まず一つは,グー・チョキ・パーで点数が異なるということです.「パーで勝つとおトクだから当然パーを多めに出したくなる.でもそれは相手も同じだから,チョキを多めに出したほうが勝率は高くなるかも…….でもそれは相手も同じだから…….」というようなジレンマが背後に隠れています.参加者は,こうした歪な状況を適切に整理・分析する必要があります.
このような問題は「ゲーム理論」と呼ばれ,様々な研究[1]が行われ.ノーベル経済学賞も贈られています.研究の詳細は知らなくても「囚人のジレンマ」[2]という単語に聞き覚えのある方もいらっしゃると思いますし,実はインターネットオークションにもこの理論が活用されています.参加者の中には,ゲーム理論に深く踏み込んで戦略を考察してくれた方もいらっしゃいました.
もう一つの考えどころは,一部の手に関する情報をあらかじめ開示したというところです.既に述べたように,参加者には博報堂社員が作成したダミーの手が公開されていました.参加者はこのダミーの手をヒントに「どうやらチョキが多そうだからグーを多めに出しておこう」「少なくともダミー 100 人相手には高い勝率が出せるようにしよう」などと戦略のチューニングができるようになっています.参加者は,公開されたデータをハンドリング・集計してダミーの傾向を把握する必要がありました.表計算ソフトを使ったり, R や Python といったスクリプト言語を駆使して複雑な分析をしてくれた参加者もいらっしゃいました.
意図
ジャンケン大会というと,一見お遊びのように見えてしまうかもしれません.
しかしその実体は「初めて出会う不確実な問題に対して,わずかなヒントに基づいて自分の戦略を組み立てる」というチカラを参加者一人ひとりに問う装置になっています.
これは博報堂・博報堂DYメディアパートナーズが日々取り組んでいるマーケティング課題にも通底すること.このジャンケン大会を通して,私たちが日々取り組んでいる課題の奥深さと面白さが就活生のみなさんに少しでも伝われば,というのが隠れたねらいでした.
博報堂・博報堂DYメディアパートナーズのジャンケン大会,みなさんは優勝できる自信がありますか?
参考文献
[1] J.F. Nash, Jr.
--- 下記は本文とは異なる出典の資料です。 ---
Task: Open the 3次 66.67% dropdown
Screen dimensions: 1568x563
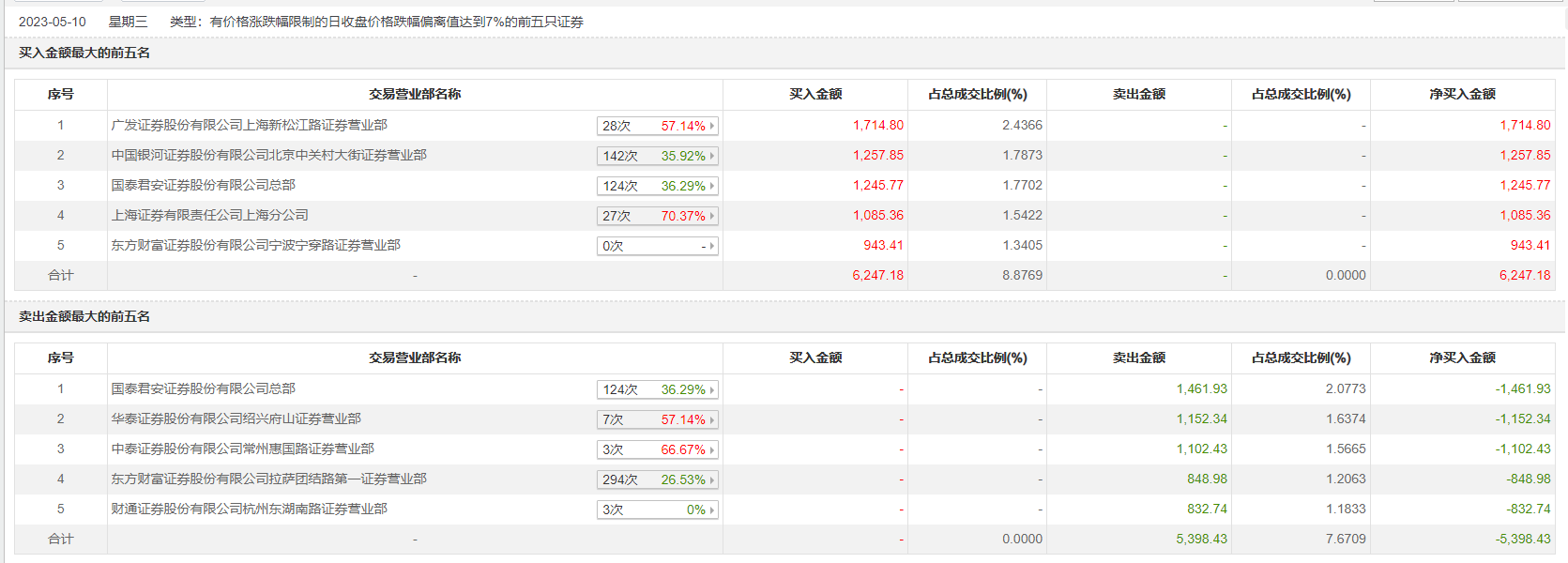Action: click(x=712, y=449)
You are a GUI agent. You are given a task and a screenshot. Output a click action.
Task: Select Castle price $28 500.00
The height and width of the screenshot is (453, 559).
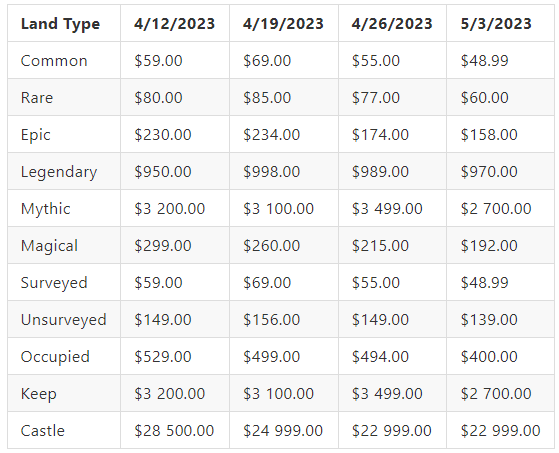point(174,431)
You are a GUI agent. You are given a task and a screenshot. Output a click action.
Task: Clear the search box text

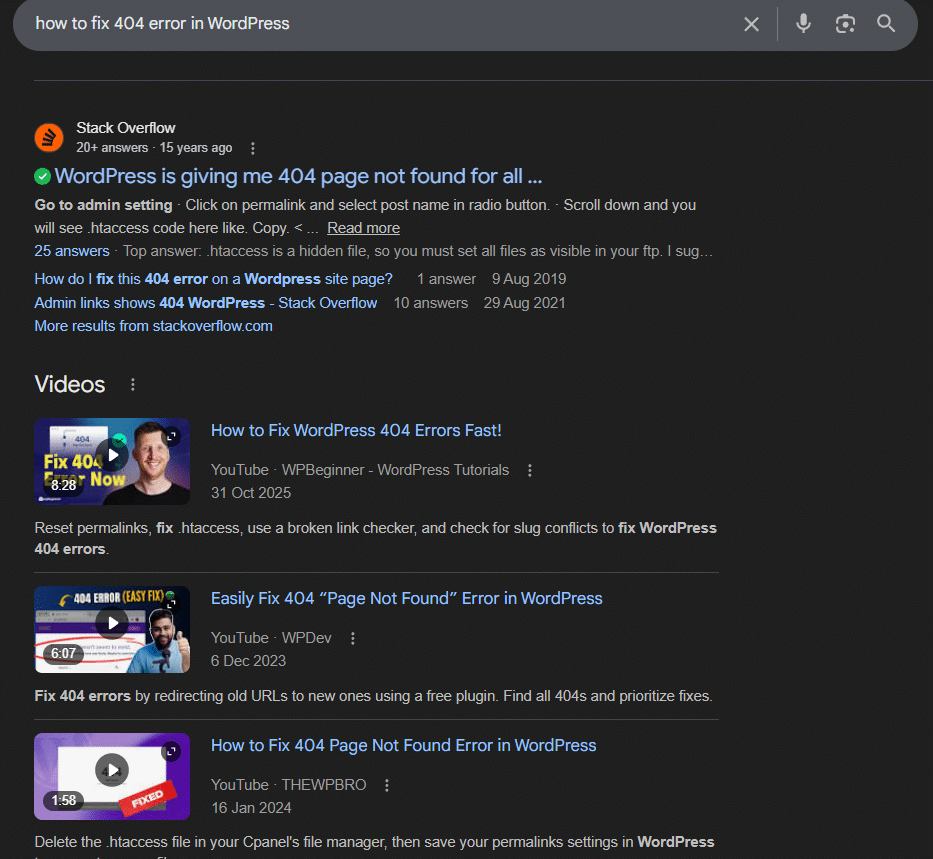pos(751,24)
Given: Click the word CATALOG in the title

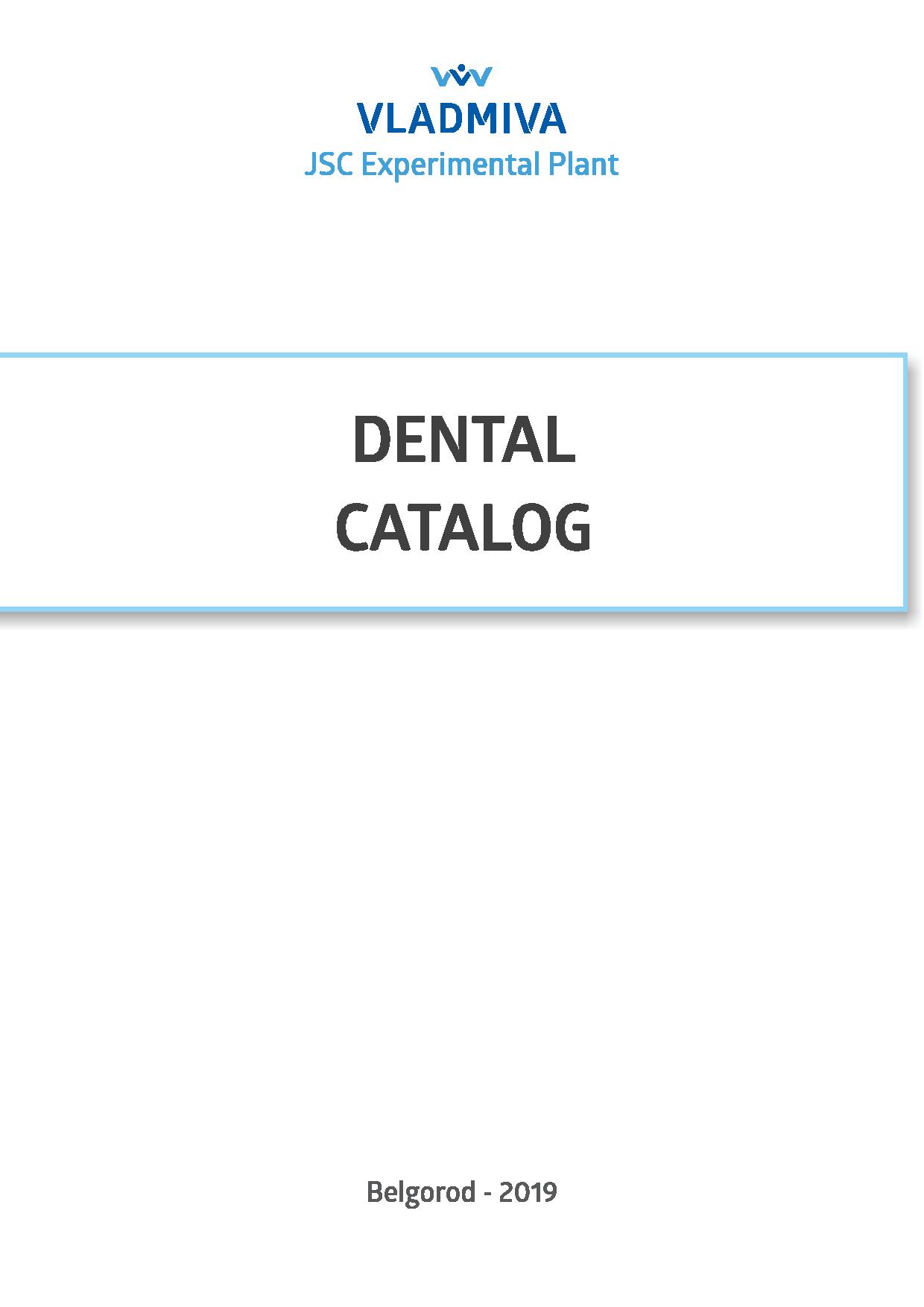Looking at the screenshot, I should pyautogui.click(x=463, y=528).
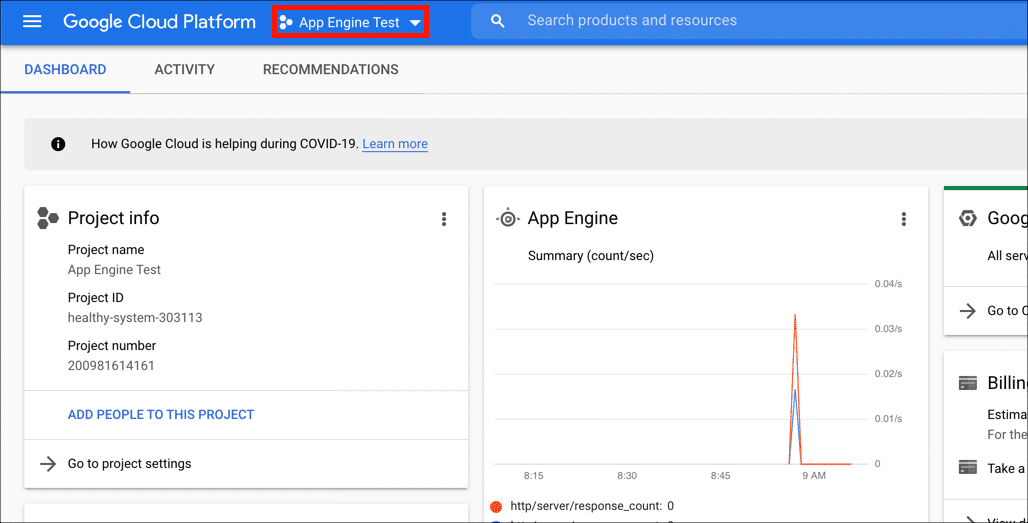Click the Learn more link
The image size is (1028, 523).
click(395, 144)
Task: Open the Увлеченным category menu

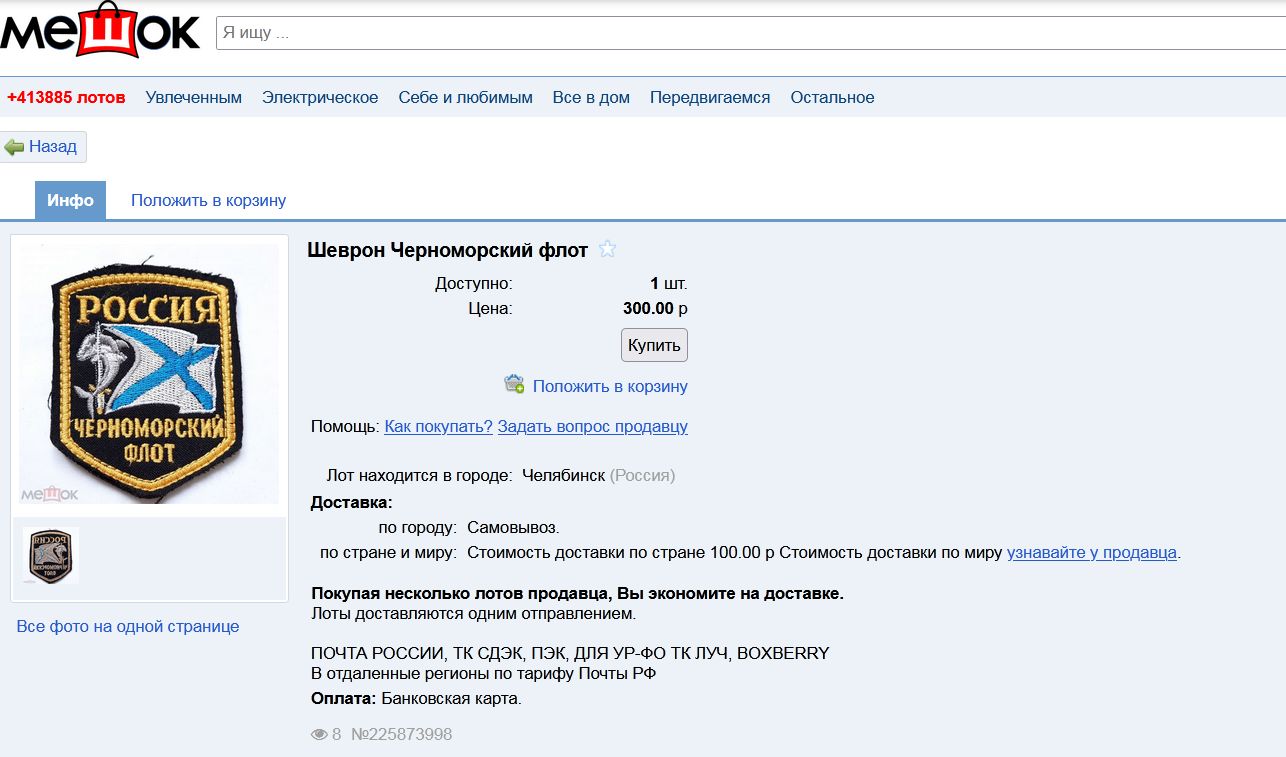Action: pyautogui.click(x=193, y=98)
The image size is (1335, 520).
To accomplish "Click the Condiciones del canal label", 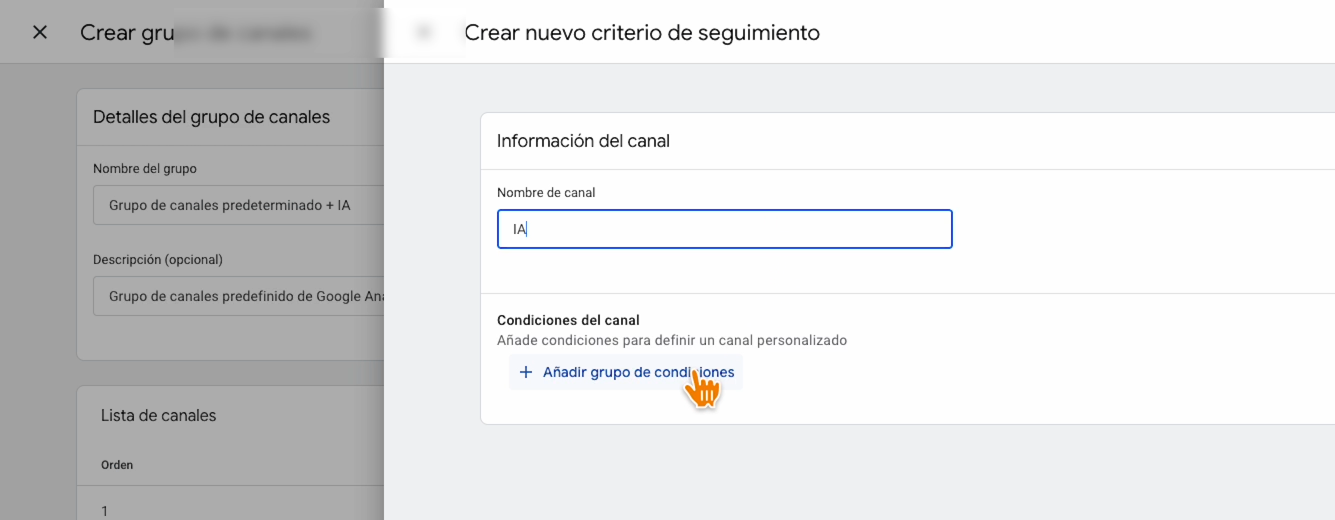I will (568, 320).
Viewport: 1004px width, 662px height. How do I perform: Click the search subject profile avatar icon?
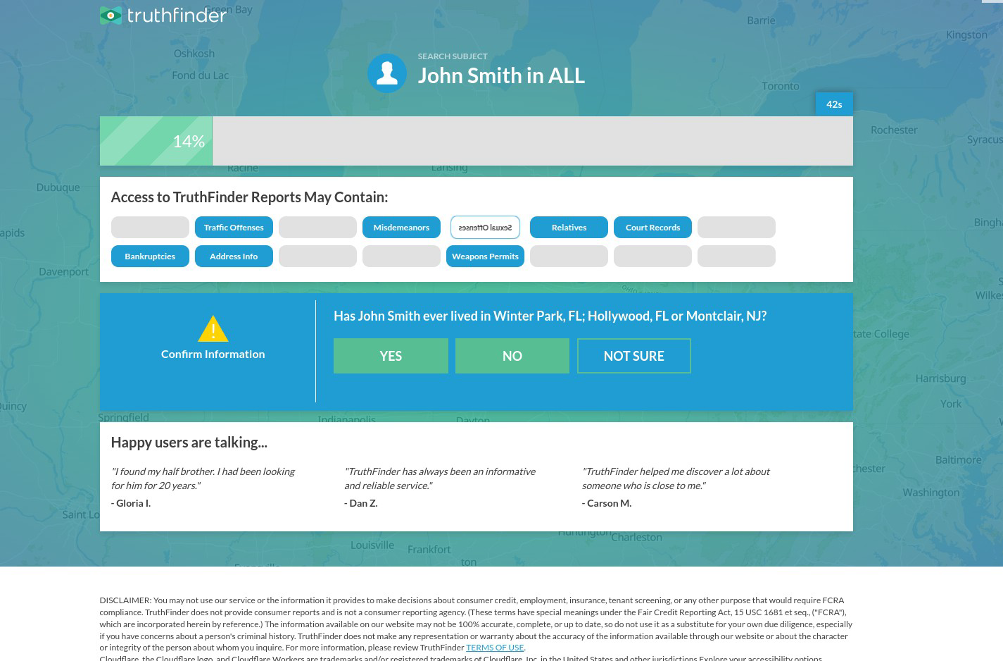tap(386, 73)
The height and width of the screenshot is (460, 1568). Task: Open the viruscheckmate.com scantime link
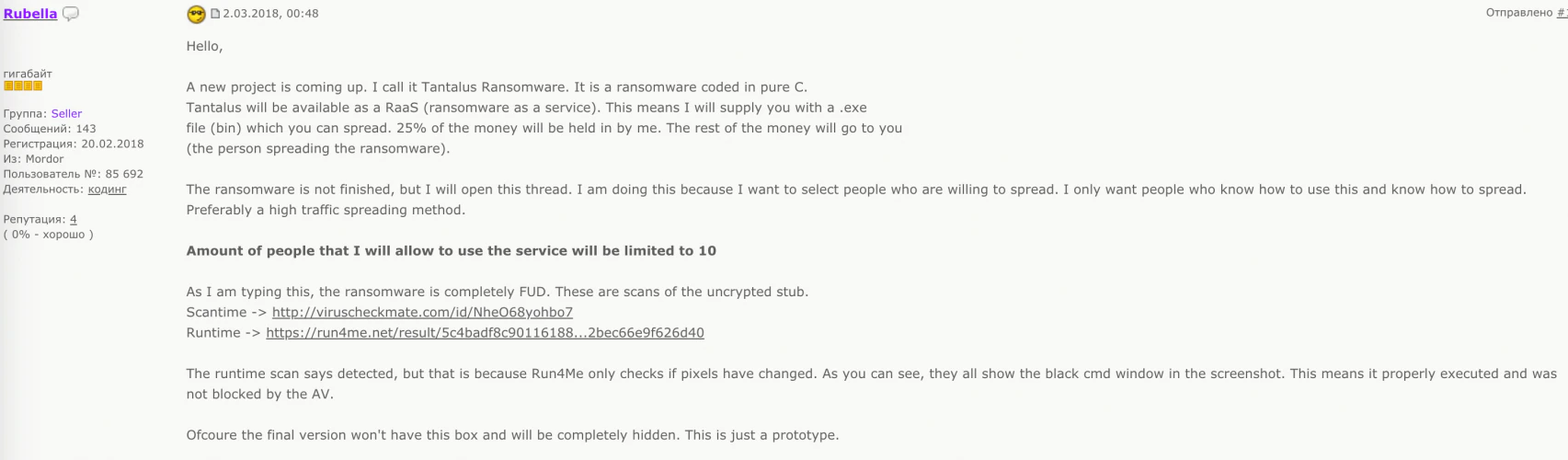[422, 313]
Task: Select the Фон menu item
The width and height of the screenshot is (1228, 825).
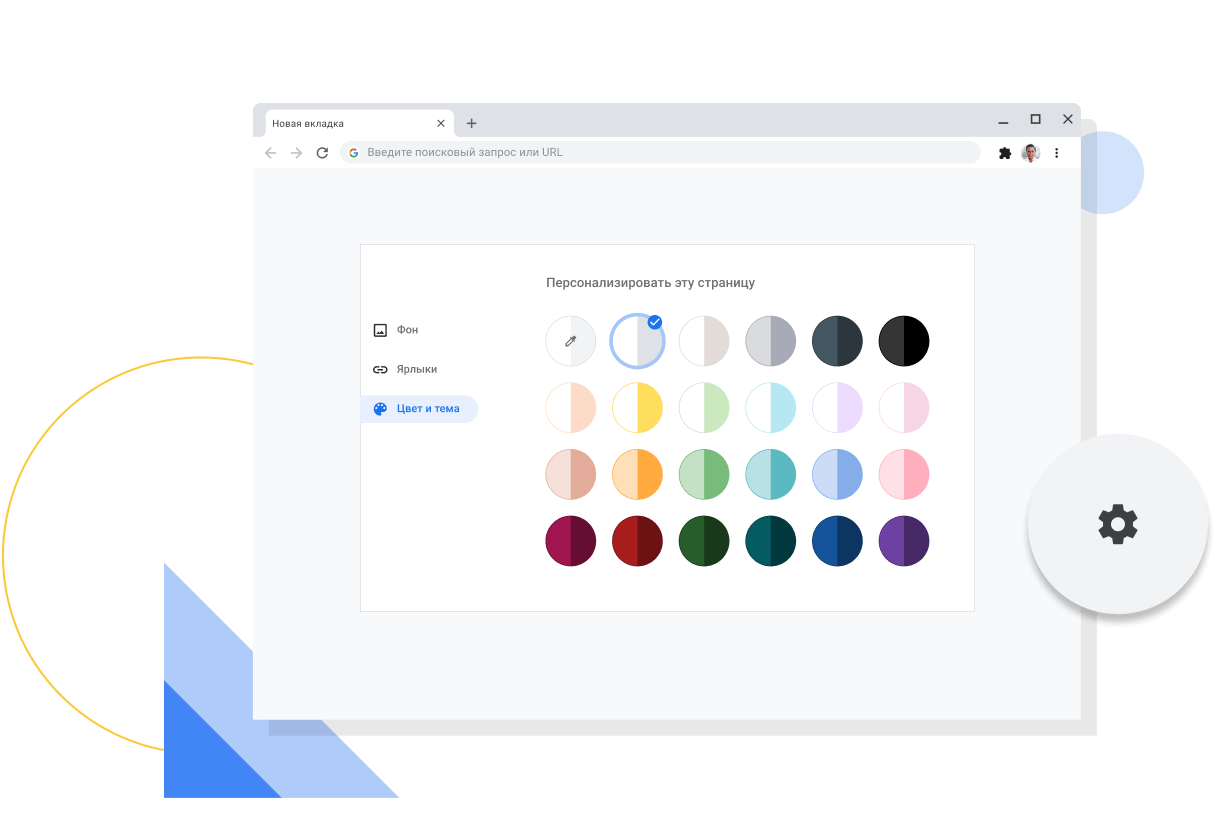Action: point(407,330)
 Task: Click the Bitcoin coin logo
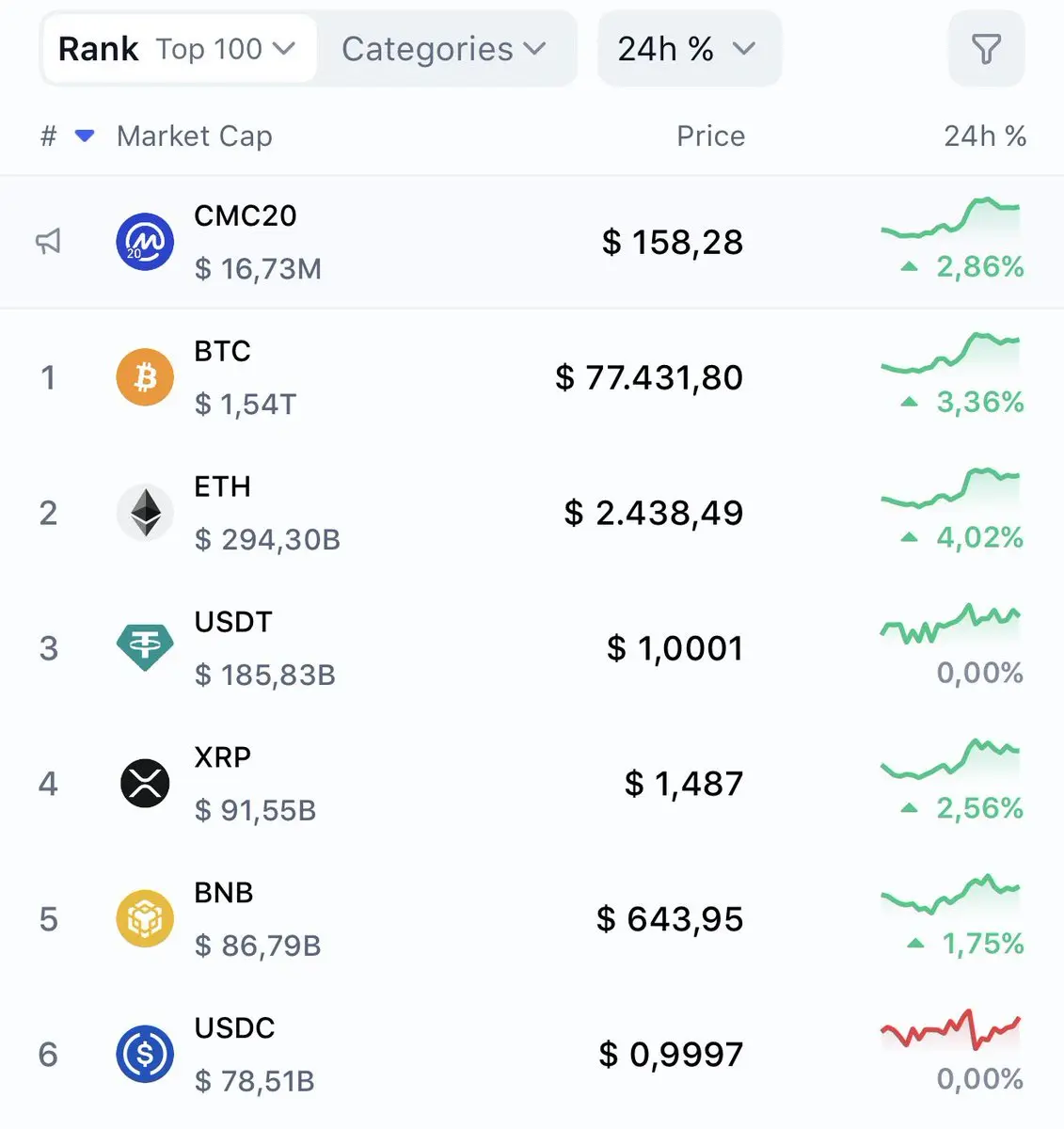(x=145, y=377)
Equilibrium Points in n-Person Games. PNAS, 1950.
[2] W. Poundstone. Prisoner s Dilemma, 1992.
2015年度採用
暗号問題
博報堂・博報堂DYメディアパートナーズが初めて行った B コース採用,
テーマは「暗号」でした.
問題
B コースの参加者に向けて公開されたのは,「以下の課題にチャレンジしてみてください。※説明文は文字化けではありません。ある法則に
のっとった暗号文ですので解読を試みてください。」という文章と,次の三つの暗号文が書かれた 18 ページの |PDF ファイルただ一つでした.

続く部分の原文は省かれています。